Não tirei o casaco, estava frio. Eu tava tentando limpá-lo com ele em mim. Quando eu me viro pra trás, percebo quem está perto de mim. Fico tão consciente da sua presença que não sei nem o que fazer. Só sorri. Esperava que ele dissesse alguma coisa.

Ele sorriu. Apontou para o secador de mãos e disse para eu tentar secar o meu casaco lá. Mas bom, o casaco ainda estava em mim e eu não alcançava o secador assim...

Meu coração batia mais rápido e eu não me lembro de estar pensando em nada. Eu senti ele me tocar. Mas foi tudo tão rápido. Num segundo estava no chão, no outro estava no seu colo. Ele me levantou. Para secar o casaco, claro.

Então eu não sabia mais dizer se meu coração batia tão rápido que eu nem o percebia ou se ele tinha parado de bater. Era uma sensação tão boa estar no colo dele. E eu ainda continuava secando a droga do casaco; tão estúpida!

Nossos rostos estavam tão perto. Nossas bocas quase se tocando. Uma carga elétrica parecia passar pelo meu corpo de cima a baixo e se concentrar principalmente nos pontos onde nos tocávamos.

Não me lembro mais se falamos alguma coisa. E mesmo se lembrasse que diferença faria depois de ele ter me beijado?

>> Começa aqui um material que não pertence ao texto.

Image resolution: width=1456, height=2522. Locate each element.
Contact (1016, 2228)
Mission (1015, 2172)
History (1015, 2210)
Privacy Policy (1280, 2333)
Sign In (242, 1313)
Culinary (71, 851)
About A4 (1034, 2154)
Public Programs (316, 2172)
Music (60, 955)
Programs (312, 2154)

A tensão era tanta que acho que ele não agüentou. Nos beijamos. Não sei por quanto tempo. Eu estava tão submersa e envolvida naquela nova realidade, naquele beijo, que parecia parada no tempo.

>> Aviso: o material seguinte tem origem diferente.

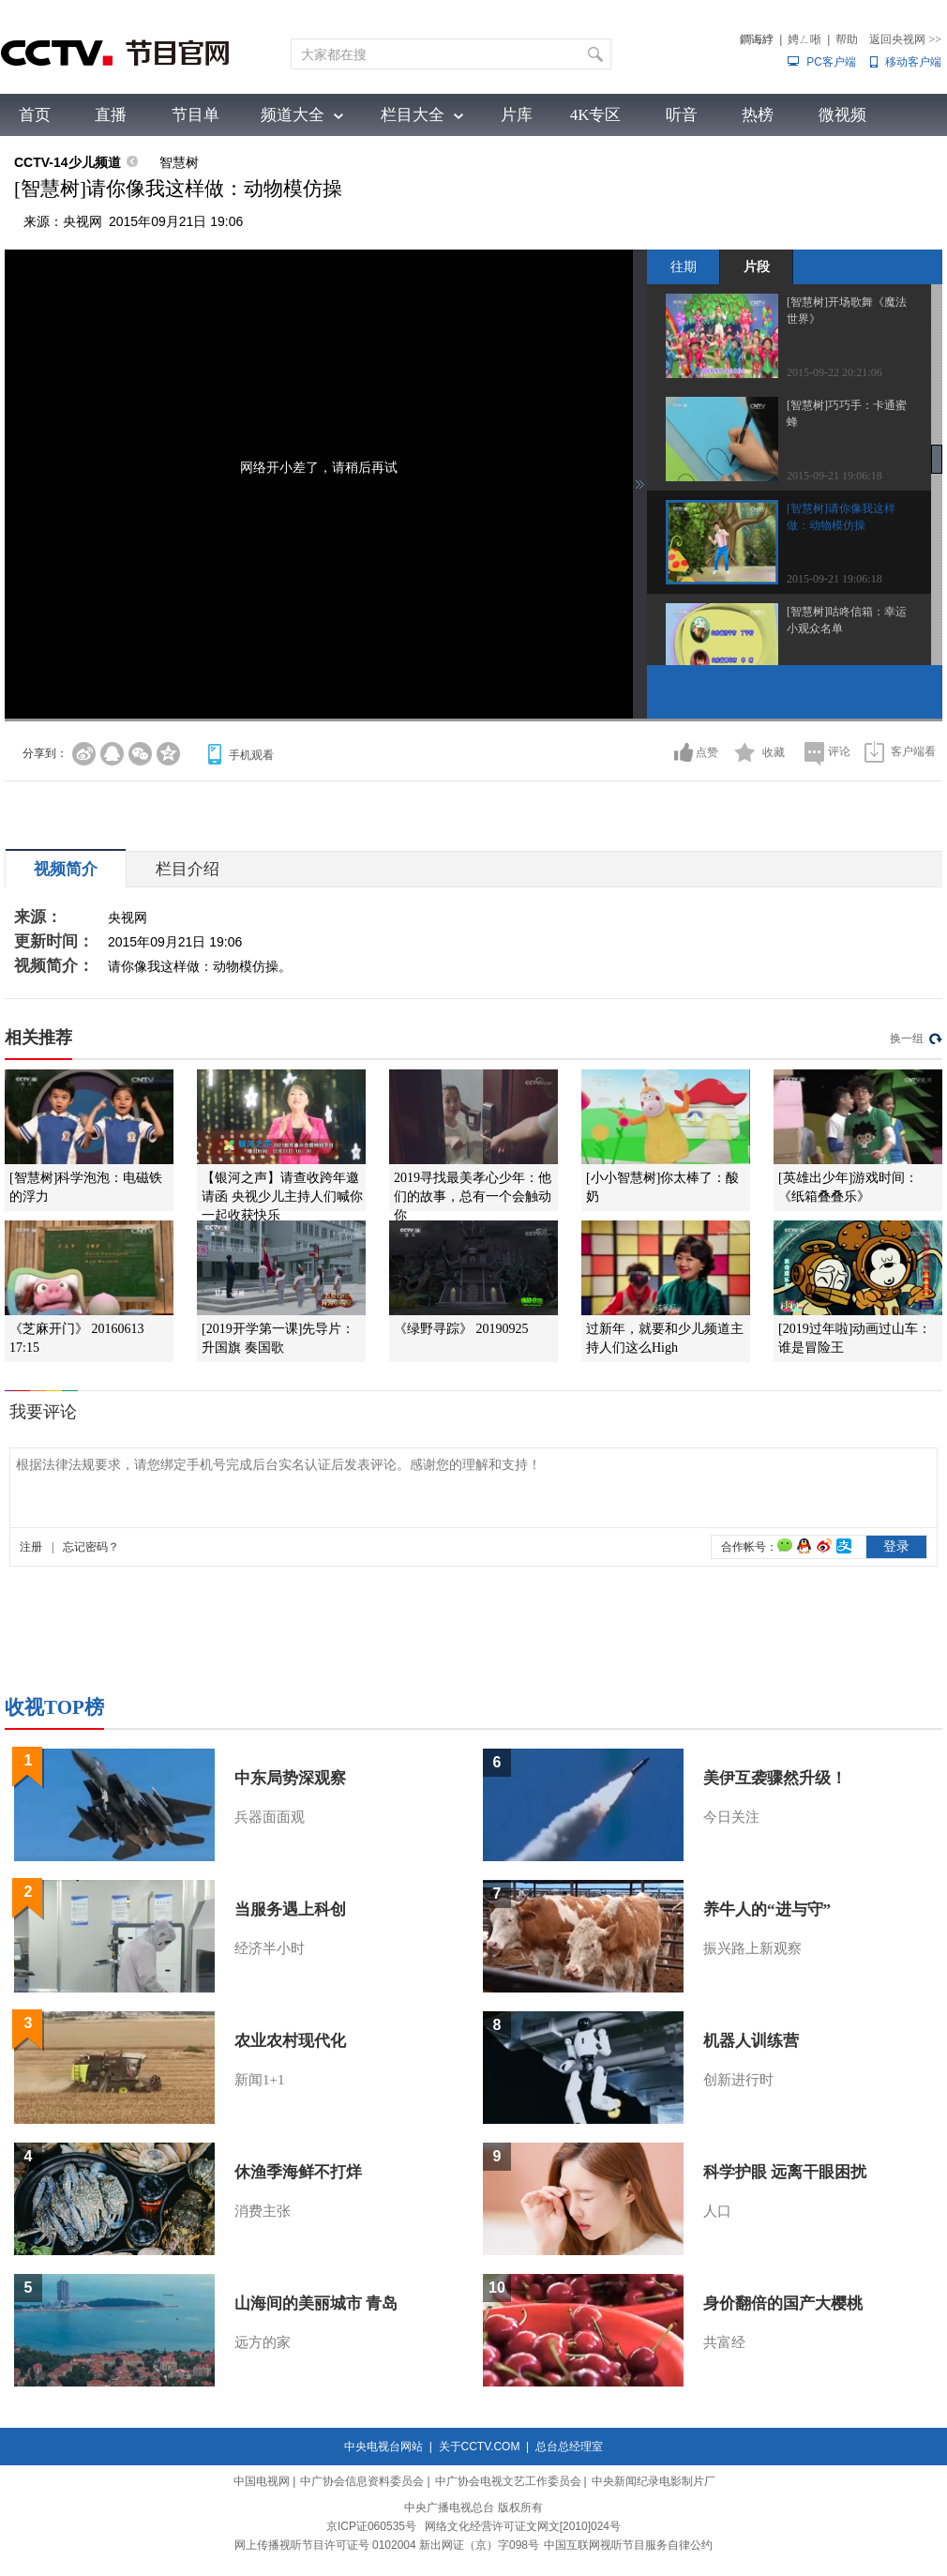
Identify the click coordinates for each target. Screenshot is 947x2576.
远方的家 (262, 2342)
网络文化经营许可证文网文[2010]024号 (523, 2526)
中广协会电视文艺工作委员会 (508, 2481)
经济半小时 (269, 1948)
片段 (757, 266)
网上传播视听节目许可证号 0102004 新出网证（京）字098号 (386, 2545)
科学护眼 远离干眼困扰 (784, 2172)
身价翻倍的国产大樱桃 (783, 2303)
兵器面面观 (269, 1817)
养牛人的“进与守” (767, 1909)
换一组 (907, 1038)
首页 (35, 115)
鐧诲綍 (757, 39)
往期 (683, 266)
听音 (682, 115)
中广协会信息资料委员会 (362, 2481)
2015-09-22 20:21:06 (834, 372)
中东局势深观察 (290, 1778)
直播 (111, 115)
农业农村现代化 (290, 2041)
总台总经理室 (569, 2446)
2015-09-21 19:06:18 (834, 475)
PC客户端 (831, 61)
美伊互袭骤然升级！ (775, 1778)
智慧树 (179, 162)
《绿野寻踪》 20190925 (461, 1329)
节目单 (195, 115)
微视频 (842, 115)
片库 (517, 115)
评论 (839, 751)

Quanto tempo eu ansiava por aquele momento... De quantas formas diferentes o havia imaginado... E agora, que ele de fato estava acontecendo, não podia ser mais perfeito do que era.

O beijo era quente, excitante. Ao mesmo tempo, era carinhoso, cuidadoso, amoroso. O melhor beijo. Me transportou, me tirou do mundo.

Ele me colocou de pé no chão, quando nos paramos de beijar. Eu estava zonza, completamente tonta.

Como era bom pertencer a ele, finalmente.

Alguns meses depois de estarmos juntos, perguntei a ele porque ele nunca me falou que sentia muito por ter derrubado chocolate em mim, ele me respondeu, de modo simples:

“É porque eu não sinto muito, amor. Foi a melhor coisa que nos aconteceu”

E realmente foi.

Hoje eu vou dormir pensando em como eu queria estar congelada naquele momento pra sempre. Sem complicações, sem problemas, só aquele momento e aquele beijo. Eternizados em um instante. Idealizados. Cheios de amor.